The somatopleure is formed during embryonic development when the lateral plate mesoderm splits into two layers. The outer (or somatic) layer becomes applied to the inner surface of the ectoderm, and with it (partially) forms the somatopleure. The inner layer forms the splanchnopleure.

The somatopleure as the combination of ectoderm and mesoderm, forms the amnion, the chorion and the lateral body wall of the embryo. Limb formation, from the somatic mesoderm, is induced by hox genes and the expression of other molecules through an epithelial-mesenchyme transition. The embryonic somatopleure is then divided into 3 sections, the anterior limb bud formation, the posterior limb bud formation and the non limb forming wall. The bud forming sections grow in size. The somatic mesoderm under the ectoderm proliferates in mesenchyme form.

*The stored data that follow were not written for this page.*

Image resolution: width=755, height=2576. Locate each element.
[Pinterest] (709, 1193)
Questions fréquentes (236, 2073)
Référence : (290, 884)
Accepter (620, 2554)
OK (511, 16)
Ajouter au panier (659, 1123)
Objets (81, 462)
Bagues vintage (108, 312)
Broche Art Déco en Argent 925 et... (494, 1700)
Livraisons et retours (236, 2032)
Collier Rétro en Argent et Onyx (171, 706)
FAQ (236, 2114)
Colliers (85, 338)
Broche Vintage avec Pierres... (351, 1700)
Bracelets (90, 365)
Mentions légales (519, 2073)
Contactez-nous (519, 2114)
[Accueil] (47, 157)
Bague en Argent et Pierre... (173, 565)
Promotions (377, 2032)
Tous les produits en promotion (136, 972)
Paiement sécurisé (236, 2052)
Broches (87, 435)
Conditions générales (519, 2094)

In the chicken, the extraembryonic tissues are separated into two layers: the splanchnopleure composed of the endoderm and splanchnic mesoderm, and the somatopleure composed of the ectoderm and somatic mesoderm along with the formation of the coelomic cavity after gastrulation. The amnion and chorion are derived from the somatopleure with a presumptive border of the ectamnion. Following the anterior extension of the extraembryonic mesoderm and formation of the coelom, the anterior and lateral amniotic folds arise along the ectamnion and grow posteriorly over the head of the embryo. A portion of the amniogenic somatopleure adjacent to the base of the head fold is identified as the region contributing to embryonic tissues in the thoracic wall and pharyngeal and cardiac regions. The somatopleure is known to serve as the matrix of the ventrolateral body wall and gives rise to connective tissue, tendons and the sternum.